** Begin GIVEN PASSAGE **

Latitude: 54.3779 / 54°22'40"N

Longitude: -1.166 / 1°9'57"W

OS Eastings: 454271.851553

OS Northings: 498359.837415

OS Grid: SE542983

Mapcode National: GBR NK9T.CF

Mapcode Global: WHD80.2716

Entry Name: Cock Howe round barrow

Scheduled Date: 20 November 1967

Last Amended: 8 April 1997

Source: Historic England

Source ID: 1015761

English Heritage Legacy ID: 29504

County: North Yorkshire

Civil Parish: Bilsdale Midcable

Traditional County: Yorkshire

Lieutenancy Area (Ceremonial County): North Yorkshire

Church of England Parish: Bilsdale Priory St Hilda

Church of England Diocese: York

Details

The monument includes a round barrow situated in a prominent position on the
north of the Hambleton Hills overlooking Bilsdale.
The barrow has an earth and stone mound standing 2m high. It is round in shape
and 15m in diameter. In the centre of the mound is a slight depression
resulting from investigations of the mound in the past. On the north east of
the mound is a boundary stone. The mound was surrounded by a ditch up to 3m
wide which has become filled in over the years and is no longer visible as an
earthwork.
It is one of many similar barrows on this area of the Hambleton Hills. Many of
these lie in closely associated groups, particularly along the watersheds.
They provide evidence of territorial organisation marking divisions of land;
divisions which still remain as some parish or township boundaries.

MAP EXTRACT
The site of the monument is shown on the attached map extract.
It includes a 2 metre boundary around the archaeological features,
considered to be essential for the monument's support and preservation.

Source: Historic England

Reasons for Scheduling

Bowl barrows, the most numerous form of round barrow, are funerary monuments
dating from the Late Neolithic period to the Late Bronze Age, with most
examples belonging to the period 2400-1500 BC. They were constructed as
earthen or rubble mounds, sometimes ditched, which covered single or multiple
burials. They occur either in isolation or grouped as cemeteries and often
acted as a focus for burials in later periods. Often superficially similar,
although differing widely in size, they exhibit regional variations in form
and a diversity of burial practices. There are over 10,000 surviving bowl
barrows recorded nationally (many more have already been destroyed), occurring
across most of lowland Britain. Often occupying prominent locations, they are
a major historic element in the modern landscape and their considerable
variation of form and longevity as a monument type provide important
information on the diversity of beliefs and social organisations amongst early
prehistoric communities. They are particularly representative of their period
and a substantial proportion of surviving examples are considered worthy of
protection.

** End GIVEN PASSAGE **
** Begin DATASET ROWS **

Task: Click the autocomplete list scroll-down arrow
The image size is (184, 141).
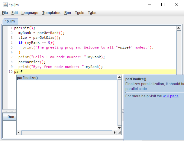Action: (119, 128)
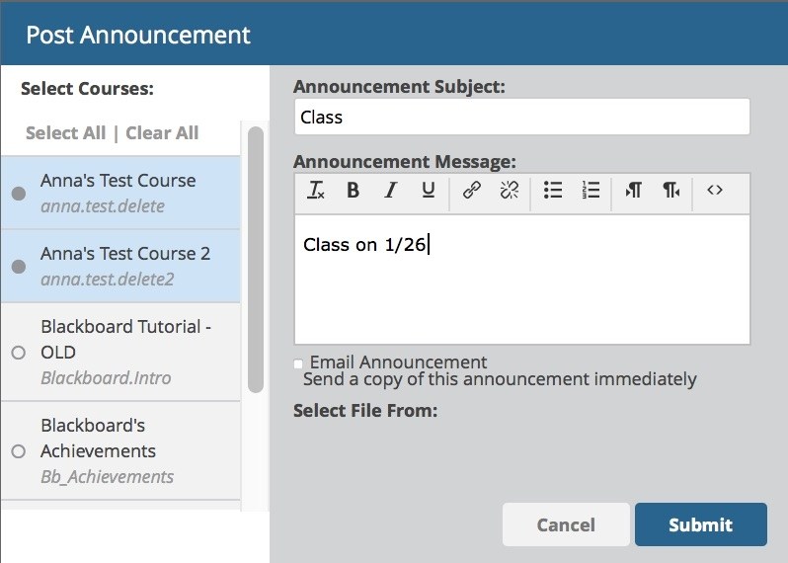Image resolution: width=788 pixels, height=563 pixels.
Task: Toggle bold formatting in the message editor
Action: 353,192
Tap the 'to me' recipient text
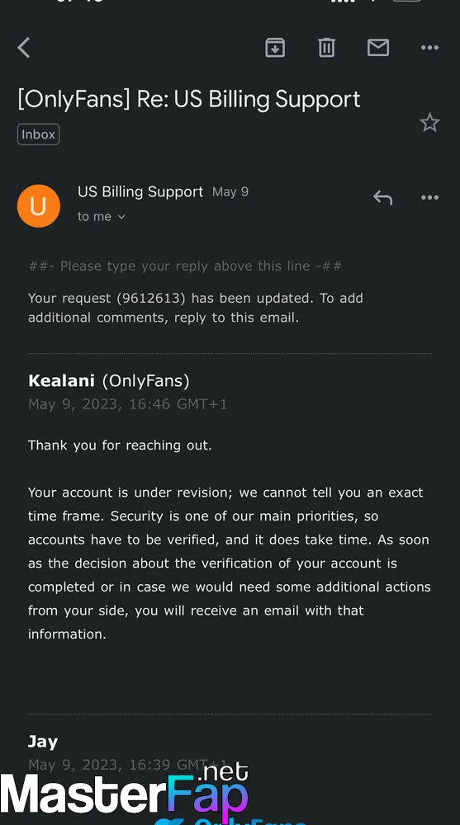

** End DATASET ROWS **

**PROMPT 1**.
Answer from the Cock Howe barrow listing:
(a) How high does the mound stand?
(b) What lies on the north east of the mound?
(c) To what period do most bowl barrows belong?
**PROMPT 2**. Carry on the Cock Howe barrow listing after its last sentence.

**FINAL RESULT 1**.
(a) 2m
(b) A boundary stone
(c) 2400-1500 BC

**FINAL RESULT 2**.
Despite limited disturbance this barrow has survived well. Significant
information about the original form of the barrow and the burials placed
within it will be preserved. Evidence of earlier land use will also survive
beneath the barrow mound.
Together with other barrows in the area it is thought to also represent a
territorial marker. Similar groups of monuments are also known across the west
and central areas of the North York Moors, providing important insight into
burial practice. Such groupings of monuments offer important scope for the
study of the division of land for social and ritual purposes in different
geographical areas during the prehistoric period.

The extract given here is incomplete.